Jiaxuan You*, Bowen Liu*, Rex Ying, Vijay Pande, Jure Leskovec, Graph Convolutional Policy Network for Goal-Directed Molecular Graph Generation
- Install rdkit, please refer to the offical website for further details, using anaconda is recommended:
conda create -c rdkit -n my-rdkit-env rdkit
- Install mpi4py, networkx:
conda install -y mpi4py
pip install networkx==1.11
pip install matplotlib==3.5.3
- Install OpenAI baseline dependencies:
pip install -e rl-baselines
- Install customized molecule gym environment:
pip install -e gym-molecule
For greater reproducibility a Dockerfile
is provided that can be used to build an environment in which this code simply runs. To use this container environment download and install Docker. To more easily reproduce the build and run steps install Make and run the recipes provided in the Makefile.

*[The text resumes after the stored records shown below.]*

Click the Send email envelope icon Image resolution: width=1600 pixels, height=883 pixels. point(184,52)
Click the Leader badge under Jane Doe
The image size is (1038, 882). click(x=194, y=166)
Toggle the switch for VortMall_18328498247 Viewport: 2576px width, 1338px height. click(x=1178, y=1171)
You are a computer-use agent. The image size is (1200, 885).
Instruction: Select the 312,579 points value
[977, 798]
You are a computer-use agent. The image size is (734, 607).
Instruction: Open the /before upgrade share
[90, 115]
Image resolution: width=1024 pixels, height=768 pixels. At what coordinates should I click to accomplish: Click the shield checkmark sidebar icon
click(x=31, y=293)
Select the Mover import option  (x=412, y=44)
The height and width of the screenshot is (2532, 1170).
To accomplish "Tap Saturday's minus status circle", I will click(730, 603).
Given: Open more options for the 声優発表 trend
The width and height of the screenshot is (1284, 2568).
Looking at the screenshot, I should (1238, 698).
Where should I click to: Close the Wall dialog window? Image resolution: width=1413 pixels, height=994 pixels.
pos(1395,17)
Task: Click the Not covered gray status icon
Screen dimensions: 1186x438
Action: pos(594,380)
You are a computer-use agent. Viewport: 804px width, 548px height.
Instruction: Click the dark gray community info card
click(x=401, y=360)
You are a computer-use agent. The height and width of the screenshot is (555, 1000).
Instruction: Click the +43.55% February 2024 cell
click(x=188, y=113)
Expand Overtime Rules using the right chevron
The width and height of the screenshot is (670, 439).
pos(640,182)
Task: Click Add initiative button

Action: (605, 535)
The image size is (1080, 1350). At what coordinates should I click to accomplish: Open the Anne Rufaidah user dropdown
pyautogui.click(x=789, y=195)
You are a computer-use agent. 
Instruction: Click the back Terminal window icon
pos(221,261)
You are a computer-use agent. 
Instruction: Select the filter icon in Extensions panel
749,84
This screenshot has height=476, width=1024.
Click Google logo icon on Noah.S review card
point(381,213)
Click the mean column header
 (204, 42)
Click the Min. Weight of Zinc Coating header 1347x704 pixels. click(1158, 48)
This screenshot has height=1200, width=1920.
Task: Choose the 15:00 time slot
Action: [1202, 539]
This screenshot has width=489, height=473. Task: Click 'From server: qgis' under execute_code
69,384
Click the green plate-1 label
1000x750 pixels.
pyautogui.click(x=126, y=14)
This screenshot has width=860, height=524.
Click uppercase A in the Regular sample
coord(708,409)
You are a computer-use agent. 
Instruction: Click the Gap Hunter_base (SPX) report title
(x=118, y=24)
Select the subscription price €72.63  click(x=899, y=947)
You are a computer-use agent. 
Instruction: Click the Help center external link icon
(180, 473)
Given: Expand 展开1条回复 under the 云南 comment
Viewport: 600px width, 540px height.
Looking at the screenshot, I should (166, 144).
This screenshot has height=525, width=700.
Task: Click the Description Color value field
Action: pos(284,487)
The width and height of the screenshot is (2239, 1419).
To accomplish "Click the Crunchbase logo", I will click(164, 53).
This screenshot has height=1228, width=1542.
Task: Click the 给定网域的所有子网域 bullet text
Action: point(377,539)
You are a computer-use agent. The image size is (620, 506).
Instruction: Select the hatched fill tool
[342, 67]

- To build the Docker container:
make build
- To run this Docker container with/out a gpu while mounting the project into the running container:
make run_dev_{gpu}
- Enter the running container:
docker exec -it <container id> bash
- Activate conda environment and install project dependencies:
conda activate my-rdkit-env
bash install.sh
There are 4 important files:
run_molecule.py
is the main code for running the program. You may tune all kinds of hyper-parameters there.- The molecule environment code is in
gym-molecule/gym_molecule/envs/molecule.py
. - RL related code is in
rl-baselines/baselines/ppo1
folder:gcn_policy.py
is the GCN policy network;pposgd_simple_gcn.py
is the PPO algorithm specifically tuned for GCN policy.
- single process run
python run_molecule.py
- mutiple processes run
mpirun -np 8 python run_molecule.py 2>/dev/null
2>/dev/null
will hide the warning info provided by rdkit package.
We highly recommend using tensorboard to monitor the training process. To do this, you may run
tensorboard --logdir runs
All the generated molecules along the training process are stored in the molecule_gen
folder, each run configuration is stored in a different csv file. Molecules are stored using SMILES strings, along with the desired properties scores.